JH: This is a hard question and maybe impossible to really answer. There are so many who love and will miss Hudson. My stories of Hudson are no different than the others. I started emailing Feature Inc. in 2006. Hudson replied with more love than I could handle. I felt overwhelmed by the love, guidance, and wisdom from Hudson. The first week I arrived in NY, Hudson fed me, helped me find a place to live, and gave me my first show outside of Albuquerque. Nothing I have as an artist today would be if it weren’t for Hudson. When he died, I felt this amazing energy continually pass through me. The previous sentence sounds cheesy but Hudson was like no other and I feel he was not human so words really won’t apply here anyway.
CS: After graduating, you left New York and moved back to New Mexico. How has living in Albuquerque informed your practice?
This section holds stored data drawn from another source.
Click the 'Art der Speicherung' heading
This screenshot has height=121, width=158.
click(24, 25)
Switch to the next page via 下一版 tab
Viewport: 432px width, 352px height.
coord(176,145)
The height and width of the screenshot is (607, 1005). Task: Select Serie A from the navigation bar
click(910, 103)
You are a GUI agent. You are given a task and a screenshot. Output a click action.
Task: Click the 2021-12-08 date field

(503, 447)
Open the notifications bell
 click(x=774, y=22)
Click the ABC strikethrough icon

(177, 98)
JH: Every artist has to find a place that is best for them and their work. I found out early on that it wouldn’t be possible for me to make the work I needed to make while living in NY. Making and showing work in NY seems rather boring to me. I love visiting family in Brooklyn or Manhattan. I love seeing and showing work there but I couldn’t live and make art there. There is a certain currency associated with being a NY artist that I find distracting and disruptive.
Jonathan Hartshorn is a graduate of both The University of New Mexico (BFA), and The School of Visual Arts, New York (MFA). Solo exhibitions include: Galerie Sébastien Bertrand, Geneva, Switzerland, 2013; “Big Toe” Roberts & Tilton, Culver City, CA, 2012; Wall installation, in foyer, Feature Inc., New York, NY, 2010; “WITH backs towards the END” Samson Projects, Boston, MA, 2009; “Eating at the Elbows, Our Teeth Will Be More Quiet” Gallerie Bertand & Bruner, Geneva, Switzerland, 2009; “Los in Space, Grow a Horse’s Tail” Hamish Morrison Galerie, Berlin, Germany, 2008; “May We All Rest In Peace” Roberts & Tilton, Los Angeles, CA, 2007; “When Skies Are Grey” Curated by Alanna Heiss, P.S.1 MoMA, New York, NY, 2007.
Claude Smith is an arts administrator and educator living and working in Albuquerque, NM.